Richiusi alle mie spalle la porta e, approfittando del villaggio addormentato, nella notte mi ritrovai a camminare da sola per le strade oscure. Con le scarpe bagnate fradice che mi ero infilata di volata, corsi a perdifiato percorrendo tutta la strada principale e mi ritrovai in uno spazio dove l’erba cresceva bassa, vi erano dei cespugli con delle bacche nere e un laghetto dalle acque calme.
La serata era tranquilla, non un filo di vento, né pioggia. Assolutamente perfetto. L’acqua del laghetto rifletteva benissimo la luna pallida come una perla che rischiarava il cielo aiutata dalle stelle. Era il momento ideale per fuggire, nessuno mi guardava, non dovevo sprecare quell’occasione. Chiusi gli occhi per concentrarmi cercando di riunire tutti i miei poteri con le forze che avevo riacquistato.
Le mani cominciarono a formicolare mentre sentivo che il potere sparso lungo il mio corpo fluiva verso un unico punto: il cuore. Una sensazione di calore piacevole mi invase e, in un attimo, come una scintilla appena nata, squarciai un po’ il buio trasformandomi in quello che ero davvero: una fenice.
Il mio corpo era di un giallo-oro, con sfumature arancioni vivaci ed era possente ma abbastanza leggero. Vidi che le mie ali avevano ripreso vigore, le piume brillavano di colori caldi e sembravano cosparse di polvere d’oro.
Il becco, che era apparso sostituendo le mie labbra, era di un arancione tendente al marrone.
Vicino l’occhio sinistro spiccava un simbolo blu a forma di onda con due diramazioni ai lati più corte, che mi identificava come membro del Clan.
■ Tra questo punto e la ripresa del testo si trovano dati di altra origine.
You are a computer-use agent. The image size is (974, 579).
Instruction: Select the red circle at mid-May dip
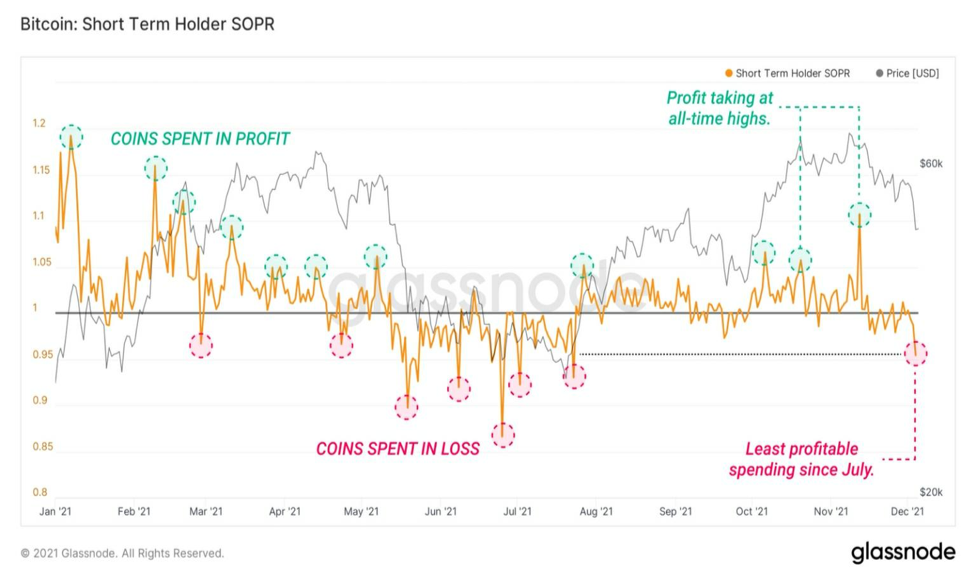tap(406, 408)
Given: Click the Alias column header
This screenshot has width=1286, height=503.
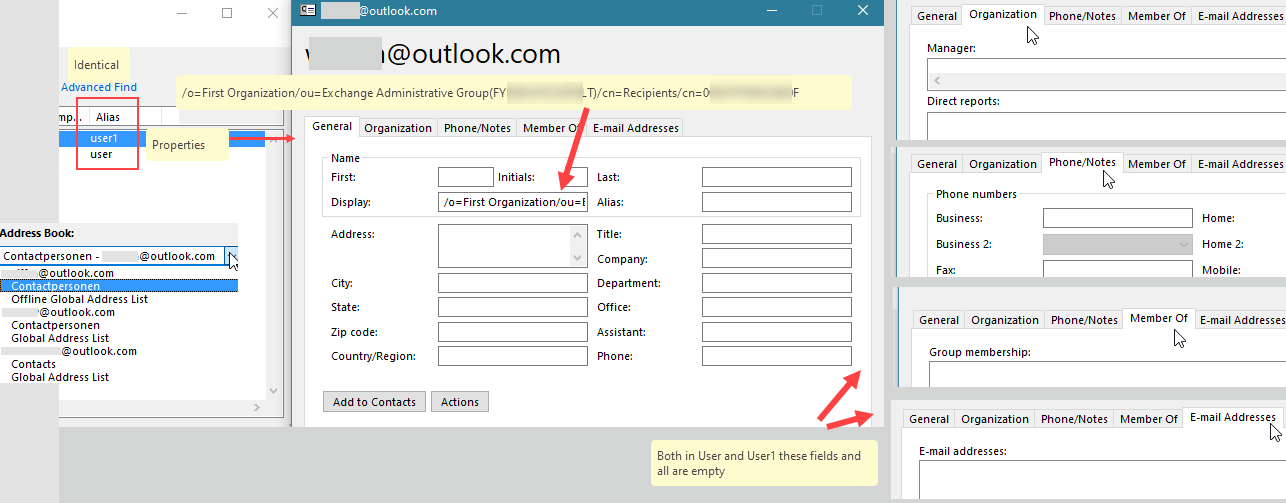Looking at the screenshot, I should [108, 117].
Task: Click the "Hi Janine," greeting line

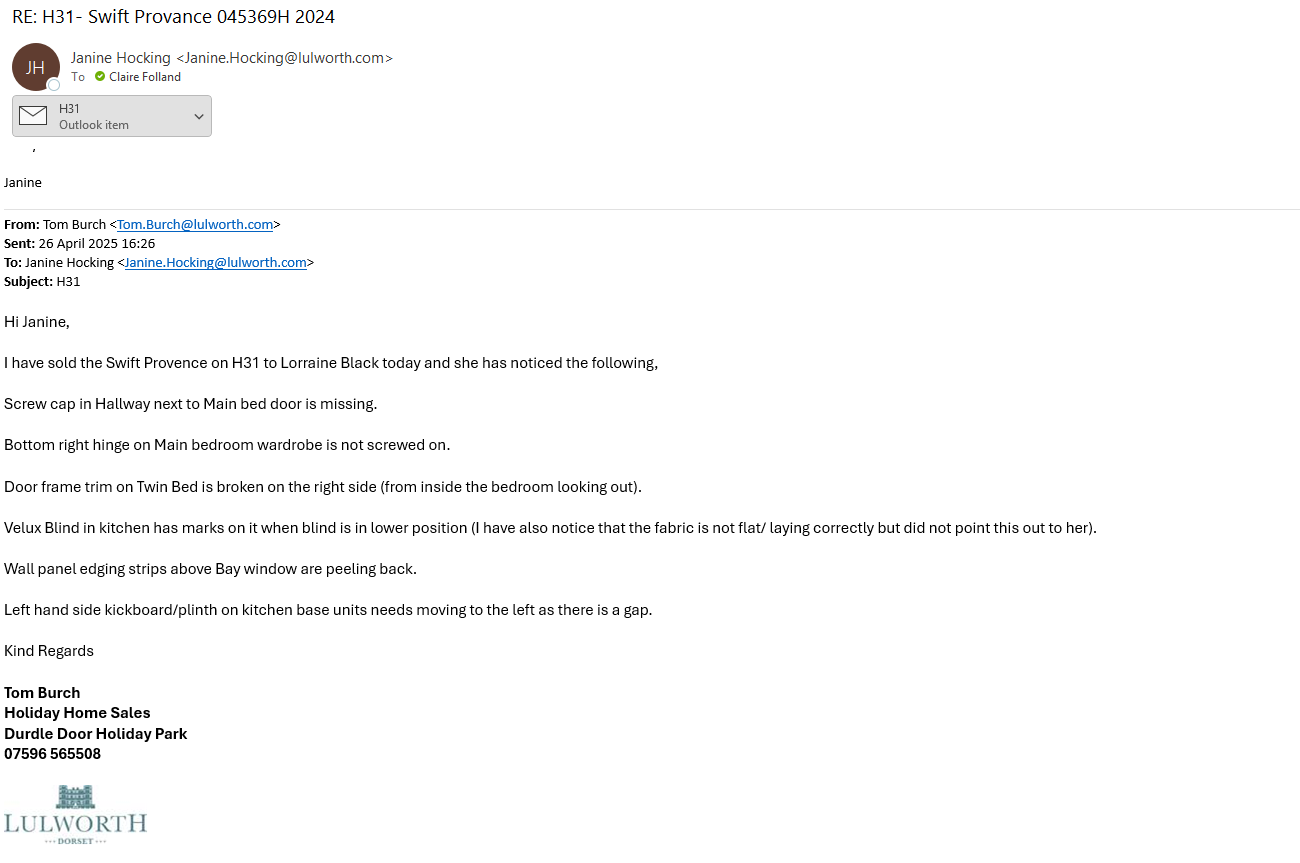Action: point(37,322)
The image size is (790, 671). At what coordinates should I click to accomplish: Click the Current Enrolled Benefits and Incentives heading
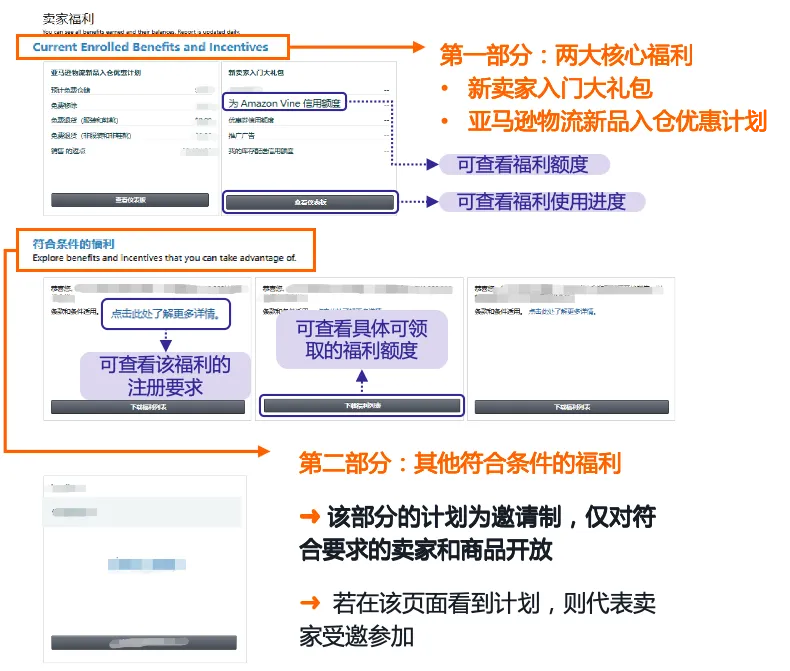(150, 47)
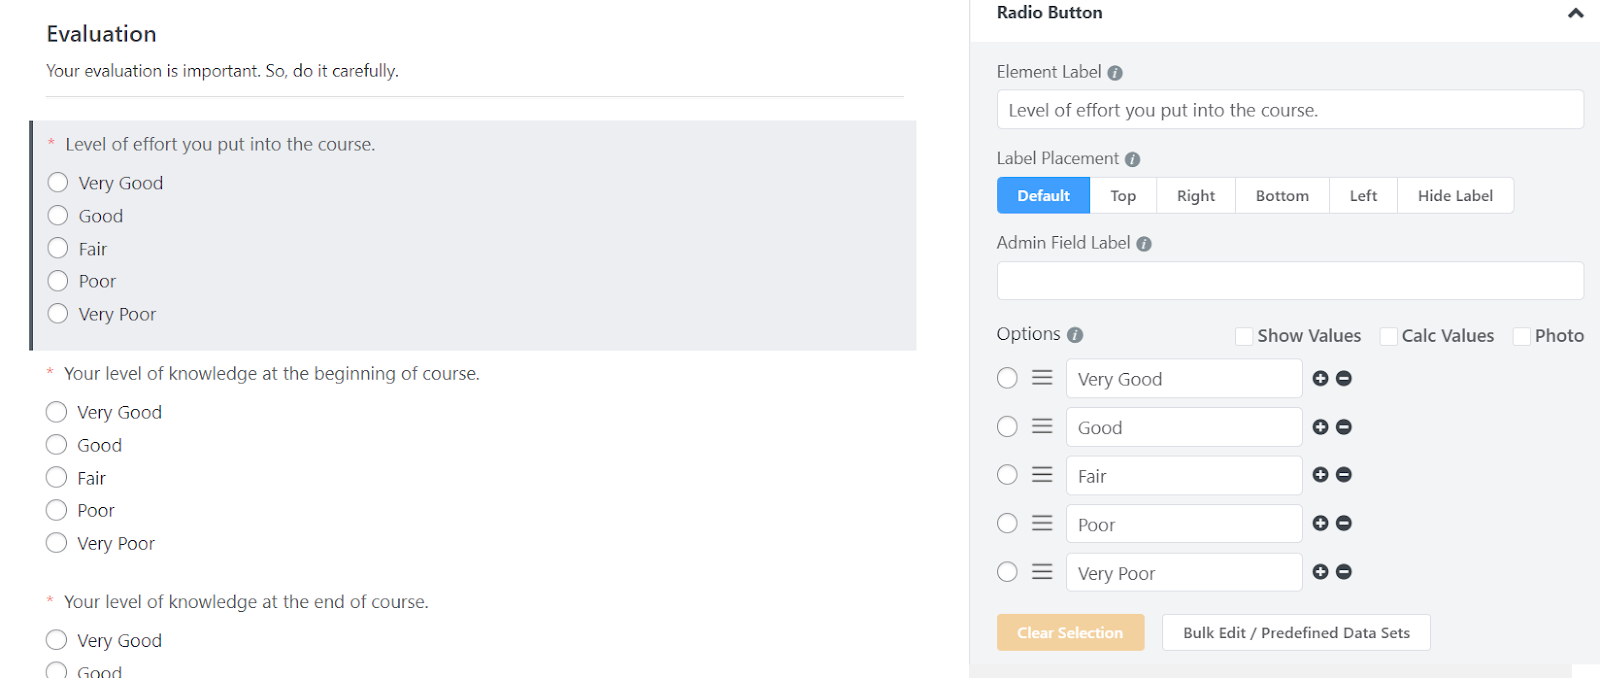The width and height of the screenshot is (1600, 678).
Task: Enable the Show Values checkbox
Action: point(1244,336)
A seconda della provenienza dal Clan di fenici, vi erano diversi simboli che potevano essere anche di colori diversi, era più o meno come mostrare agli altri un biglietto da visita.
In cima alla testa spuntavano per poi ricadermi dal lato destro altre piume molto più spesse di quelle delle ali ma simili come colorazione. Le piume della coda battevano il record: erano indiscutibilmente le più lunghe di tutto il corpo, morbide e con occhi del colore del fuoco.
Per quanto la gente ci consideri tutt’oggi animali mitologici, noi esistiamo realmente e non solo nei libri. Siamo delle tribù che hanno trovato il modo per mescolarsi agli umani senza rischiare di essere intrappolati come cavie in un laboratorio; io ero la più giovane del mio Clan, avrei volato ancora e per sempre per stare libera non incatenata, né dagli uomini, né dai miei simili. Mai.
Provai a sbattere più volte le ali per prendere il volo cercando di far piano ma mi sentivo pesante.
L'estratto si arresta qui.